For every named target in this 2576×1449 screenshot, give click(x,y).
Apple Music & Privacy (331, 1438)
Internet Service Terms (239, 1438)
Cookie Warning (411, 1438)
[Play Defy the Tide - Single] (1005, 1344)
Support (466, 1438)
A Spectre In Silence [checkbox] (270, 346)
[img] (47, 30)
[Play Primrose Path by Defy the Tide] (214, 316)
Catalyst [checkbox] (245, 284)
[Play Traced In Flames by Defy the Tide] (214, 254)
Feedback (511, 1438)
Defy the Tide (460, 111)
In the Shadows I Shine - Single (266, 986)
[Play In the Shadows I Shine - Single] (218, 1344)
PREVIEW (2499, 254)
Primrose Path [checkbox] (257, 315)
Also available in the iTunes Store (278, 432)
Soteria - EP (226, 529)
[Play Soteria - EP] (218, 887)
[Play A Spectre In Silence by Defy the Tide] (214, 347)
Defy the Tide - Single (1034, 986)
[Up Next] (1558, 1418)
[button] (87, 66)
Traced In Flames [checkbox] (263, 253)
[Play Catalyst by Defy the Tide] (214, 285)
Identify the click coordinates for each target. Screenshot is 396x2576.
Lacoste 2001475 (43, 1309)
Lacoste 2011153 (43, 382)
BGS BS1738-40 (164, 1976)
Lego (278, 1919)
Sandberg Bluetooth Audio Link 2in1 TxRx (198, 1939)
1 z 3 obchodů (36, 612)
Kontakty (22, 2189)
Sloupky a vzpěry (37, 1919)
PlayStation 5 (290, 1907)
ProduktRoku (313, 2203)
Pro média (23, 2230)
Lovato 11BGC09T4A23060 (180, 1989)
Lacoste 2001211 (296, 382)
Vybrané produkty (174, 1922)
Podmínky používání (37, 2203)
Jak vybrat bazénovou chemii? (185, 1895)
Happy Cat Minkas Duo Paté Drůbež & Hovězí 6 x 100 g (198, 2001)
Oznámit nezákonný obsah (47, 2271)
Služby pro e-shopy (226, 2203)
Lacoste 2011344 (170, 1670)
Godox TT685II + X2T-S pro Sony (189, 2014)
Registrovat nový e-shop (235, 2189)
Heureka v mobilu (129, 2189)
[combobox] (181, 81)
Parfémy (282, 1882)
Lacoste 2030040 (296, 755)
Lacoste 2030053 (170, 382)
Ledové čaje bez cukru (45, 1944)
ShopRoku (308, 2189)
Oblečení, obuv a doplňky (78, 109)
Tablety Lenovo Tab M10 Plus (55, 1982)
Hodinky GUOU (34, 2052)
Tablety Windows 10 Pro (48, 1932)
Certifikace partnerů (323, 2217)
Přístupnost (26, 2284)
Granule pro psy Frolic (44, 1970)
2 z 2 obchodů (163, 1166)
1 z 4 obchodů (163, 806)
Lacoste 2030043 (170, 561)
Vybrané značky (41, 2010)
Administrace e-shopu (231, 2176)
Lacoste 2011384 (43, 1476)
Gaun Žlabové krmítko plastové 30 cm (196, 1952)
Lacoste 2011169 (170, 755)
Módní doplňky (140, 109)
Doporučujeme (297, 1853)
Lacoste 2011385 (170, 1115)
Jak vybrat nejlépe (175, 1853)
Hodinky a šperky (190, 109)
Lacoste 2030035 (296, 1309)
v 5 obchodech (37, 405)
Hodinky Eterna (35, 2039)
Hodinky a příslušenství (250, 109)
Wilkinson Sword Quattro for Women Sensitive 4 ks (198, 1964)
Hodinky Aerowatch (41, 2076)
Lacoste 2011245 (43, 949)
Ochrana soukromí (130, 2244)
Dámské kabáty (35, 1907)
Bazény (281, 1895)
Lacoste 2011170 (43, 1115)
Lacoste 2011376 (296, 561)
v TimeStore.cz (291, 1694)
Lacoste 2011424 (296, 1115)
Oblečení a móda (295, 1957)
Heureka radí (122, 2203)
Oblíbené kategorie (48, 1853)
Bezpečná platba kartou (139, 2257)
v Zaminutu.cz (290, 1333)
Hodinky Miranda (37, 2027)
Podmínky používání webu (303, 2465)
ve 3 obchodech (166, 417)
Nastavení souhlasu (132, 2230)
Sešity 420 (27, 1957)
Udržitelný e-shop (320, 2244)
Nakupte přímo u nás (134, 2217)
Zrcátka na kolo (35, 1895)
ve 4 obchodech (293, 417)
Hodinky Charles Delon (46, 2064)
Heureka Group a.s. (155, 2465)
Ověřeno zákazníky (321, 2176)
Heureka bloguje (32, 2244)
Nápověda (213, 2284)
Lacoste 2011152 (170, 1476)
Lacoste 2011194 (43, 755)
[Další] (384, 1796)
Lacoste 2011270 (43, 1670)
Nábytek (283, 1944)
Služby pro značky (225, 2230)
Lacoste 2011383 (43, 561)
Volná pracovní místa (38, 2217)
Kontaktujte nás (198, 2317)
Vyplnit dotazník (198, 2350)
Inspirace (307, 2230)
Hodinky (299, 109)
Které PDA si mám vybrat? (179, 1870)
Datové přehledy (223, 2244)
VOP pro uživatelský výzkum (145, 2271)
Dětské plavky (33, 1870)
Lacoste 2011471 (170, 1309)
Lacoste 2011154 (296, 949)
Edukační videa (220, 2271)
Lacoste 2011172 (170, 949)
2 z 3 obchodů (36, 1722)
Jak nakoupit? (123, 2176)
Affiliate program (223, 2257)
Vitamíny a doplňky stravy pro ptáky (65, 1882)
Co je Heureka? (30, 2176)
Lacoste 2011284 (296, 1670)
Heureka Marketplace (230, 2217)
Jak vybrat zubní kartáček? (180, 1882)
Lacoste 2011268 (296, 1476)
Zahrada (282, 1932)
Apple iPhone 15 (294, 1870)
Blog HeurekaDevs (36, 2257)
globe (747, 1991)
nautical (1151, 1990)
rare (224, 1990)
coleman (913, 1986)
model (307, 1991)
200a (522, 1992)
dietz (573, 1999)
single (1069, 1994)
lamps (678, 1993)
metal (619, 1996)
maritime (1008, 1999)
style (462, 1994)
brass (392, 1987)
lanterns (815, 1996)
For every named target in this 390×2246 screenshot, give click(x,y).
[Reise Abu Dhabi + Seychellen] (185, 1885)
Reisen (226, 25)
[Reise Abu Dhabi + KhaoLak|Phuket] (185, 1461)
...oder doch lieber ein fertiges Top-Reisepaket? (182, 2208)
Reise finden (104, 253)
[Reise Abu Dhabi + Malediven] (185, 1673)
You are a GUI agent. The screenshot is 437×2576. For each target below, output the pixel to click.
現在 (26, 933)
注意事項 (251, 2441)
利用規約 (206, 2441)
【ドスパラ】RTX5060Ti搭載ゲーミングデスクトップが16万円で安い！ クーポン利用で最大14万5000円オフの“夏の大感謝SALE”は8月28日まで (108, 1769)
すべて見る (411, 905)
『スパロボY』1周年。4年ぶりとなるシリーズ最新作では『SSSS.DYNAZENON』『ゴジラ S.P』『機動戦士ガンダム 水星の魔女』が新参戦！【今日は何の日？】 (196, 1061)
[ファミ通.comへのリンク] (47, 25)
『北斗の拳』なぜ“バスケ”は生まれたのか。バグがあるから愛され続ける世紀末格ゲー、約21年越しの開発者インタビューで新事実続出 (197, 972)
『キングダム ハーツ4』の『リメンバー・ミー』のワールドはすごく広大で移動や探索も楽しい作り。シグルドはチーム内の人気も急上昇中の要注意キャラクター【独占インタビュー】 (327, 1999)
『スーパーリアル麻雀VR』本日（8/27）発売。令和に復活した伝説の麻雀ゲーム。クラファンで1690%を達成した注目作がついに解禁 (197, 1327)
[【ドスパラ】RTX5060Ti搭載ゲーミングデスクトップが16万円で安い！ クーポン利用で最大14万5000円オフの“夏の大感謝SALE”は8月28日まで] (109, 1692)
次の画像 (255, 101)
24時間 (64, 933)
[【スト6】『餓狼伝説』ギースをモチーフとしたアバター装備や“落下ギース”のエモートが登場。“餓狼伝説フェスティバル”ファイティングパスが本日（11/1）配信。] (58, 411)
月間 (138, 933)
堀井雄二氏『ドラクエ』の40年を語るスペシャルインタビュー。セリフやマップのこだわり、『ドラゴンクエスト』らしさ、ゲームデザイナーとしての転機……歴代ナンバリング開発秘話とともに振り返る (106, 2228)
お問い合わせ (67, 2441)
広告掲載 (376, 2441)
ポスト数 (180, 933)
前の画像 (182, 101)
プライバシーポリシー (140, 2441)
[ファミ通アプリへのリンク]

_ _ _

YOUR GOAL |
Please reproduce exactly the lines in the listing above from the one containing "brass (392, 1987)" through the one containing "すべて見る (411, 905)", both included, and nothing more.

EXERCISE ANSWER |
brass (392, 1987)
lanterns (815, 1996)
For every named target in this 390×2246 screenshot, give click(x,y).
[Reise Abu Dhabi + Seychellen] (185, 1885)
Reisen (226, 25)
[Reise Abu Dhabi + KhaoLak|Phuket] (185, 1461)
...oder doch lieber ein fertiges Top-Reisepaket? (182, 2208)
Reise finden (104, 253)
[Reise Abu Dhabi + Malediven] (185, 1673)
You are a GUI agent. The screenshot is 437×2576. For each target below, output the pixel to click.
現在 (26, 933)
注意事項 (251, 2441)
利用規約 (206, 2441)
【ドスパラ】RTX5060Ti搭載ゲーミングデスクトップが16万円で安い！ クーポン利用で最大14万5000円オフの“夏の大感謝SALE”は8月28日まで (108, 1769)
すべて見る (411, 905)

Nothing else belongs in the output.